Title

Chapter seven – conservation status of the Australian humpback dolphin (sousa sahulensis) using the IUCN Red List Criteria

Document Type

Article

Publication details

Parra, GJ & Cagnazzi, D 2016, 'Chapter seven – conservation status of the Australian humpback dolphin (sousa sahulensis) using the IUCN Red List Criteria', Advances in Marine Biology, vol. 73, pp. 157-192.

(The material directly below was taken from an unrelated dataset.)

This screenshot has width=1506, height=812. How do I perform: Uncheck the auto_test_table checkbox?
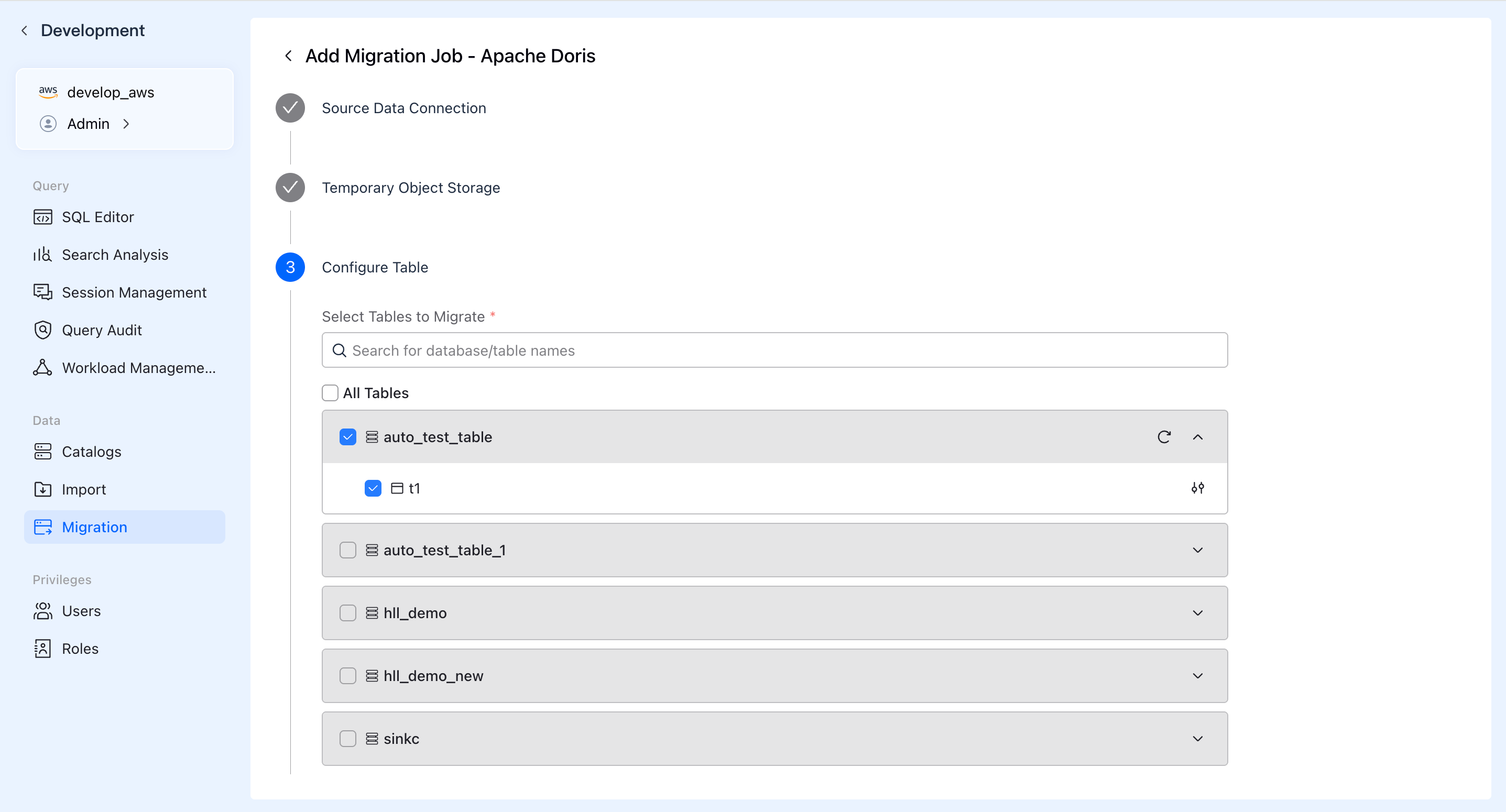tap(348, 437)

Published version available from:

http://dx.doi.org/10.1016/bs.amb.2015.07.006

Peer Reviewed

Peer-Reviewed

Abstract

Australian humpback dolphins (Sousa sahulensis) were recently described as a new species endemic to northern Australia and potentially southern New Guinea. We assessed the species conservation status against IUCN Red List Criteria using available information on their biology, ecology and threatening processes. Knowledge of population sizes and trends across the species range is lacking. Recent genetic studies indicate Australian humpback dolphins live in small and relatively isolated populations with limited gene flow among them. The available abundance estimates range from 14 to 207 individuals and no population studied to date is estimated to contain more than 104 mature individuals. The Potential Biological Removal method indicates populations are vulnerable to even low rates of anthropogenic mortality. Habitat degradation and loss is ongoing and expected to increase across the species range in Australia, and a continuing decline in the number of mature individuals is anticipated. Considering the available evidence and following a precautionary approach, we considered this species as Vulnerable under IUCN criterion C2a(i) because the total number of mature individuals is plausibly fewer than 10,000, an inferred continuing decline due to cumulative impacts, and each of the populations studied to date is estimated to contain fewer than 1000 mature individuals. Ongoing research efforts and recently developed research strategies and priorities will provide valuable information towards the future conservation and management of Australian humpback dolphins.